Selon lui, le phénomène aurait débuté en Colombie-Britannique et en Ontario au tournant des années 2010, quand les gouvernements de ces deux provinces ont voulu changer la donne des négociations avec les médecins.  C’est là, dit le Dr Godin, que la question de la rémunération est apparue dans le débat et que l’on s’est mis à questionner la hauteur de la rémunération des médecins. Le mouvement aurait gagné le Québec en 2013 lors du premier budget du gouvernement péquiste minoritaire.

«À partir de ce moment, a décrit le président de la FMOQ, on voit s’installer toute cette relation entre la rémunération et le service des médecins.» Une première demande de réouverture des ententes est venue de ce gouvernement. Mais le Parti québécois été battu et les Libéraux de Philippe Couillard ont pris le pouvoir.

«Ce fut alors l’explosion de critiques», a résumé le Dr Godin. En 2014, on a commencé à décrire les médecins, particulièrement les omnipraticiens, comme des êtres paresseux, qui ne voulaient pas travailler et dont la seule préoccupation était de revenir à la maison à 16 heures. À partir de là, ce fut le jeu de la surenchère, autant des politiciens que de certains leaders d’opinion publique. Les médecins sont devenus un ballon politique. On a dit qu’ils étaient favorisés parce que le Québec était dirigé par un gouvernement de docteurs. Mais pendant que tout le monde pensait que Philippe Couillard et Gaétan Barrette favorisaient les médecins, jamais un ministre de la Santé n’avait été autant détesté par les médecins de famille que le Dr Barrette.»

Solutions pour améliorer l’image des médecins

Malgré l’embellie qui semble exister depuis l’élection de la CAQ et qui a amené un vaste sentiment de soulagement chez plusieurs médecins, le Dr Godin prêche la prudence.
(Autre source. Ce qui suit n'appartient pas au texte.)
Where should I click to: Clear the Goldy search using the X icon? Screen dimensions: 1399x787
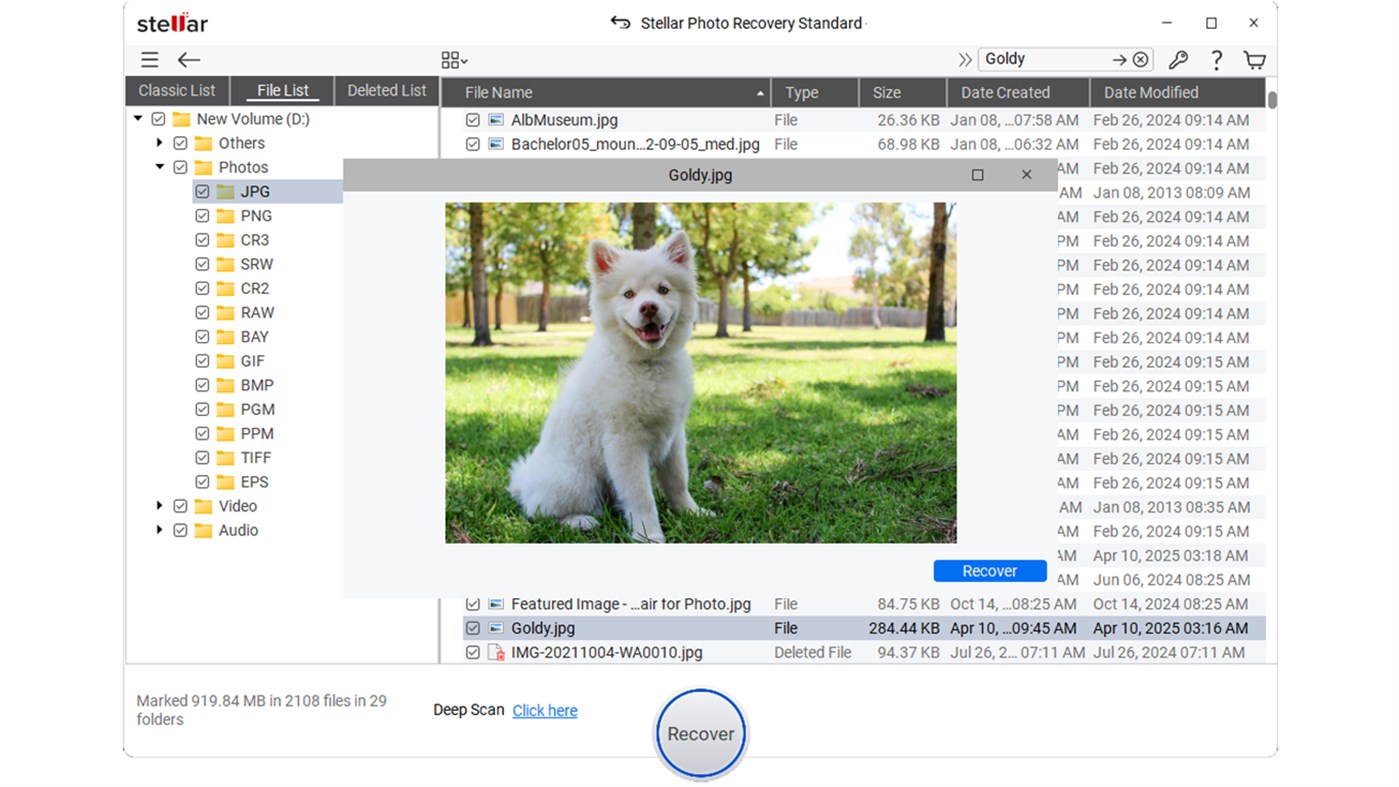[x=1140, y=59]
«Il reste encore un problème important à améliorer, c’est celui de l’accessibilité, a-t-il dit. Il faudra au cours des prochains mois, des prochaines années, mener ce projet de donner un médecin de famille à tout Québécois qui le désire.»

Mais que ça les choque ou pas, les médecins vont rester sous la loupe des médias et demeureront sujets aux reproches collectifs. Le Dr Godin propose un plan en quatre points pour rétablir leur image:

  • Montrer ce qu’ils font de bien, même s’ils ont parfois l’impression que ça ne donne rien;
  • Continuer d’être présents dans les médias et d’être là au bon moment, de la bonne façon;
  • Continuer à améliorer l’accès;
  • Apprendre de la leçon et demeurer humbles, à la fois comme médecin et profession, et accepter d’être critiqués.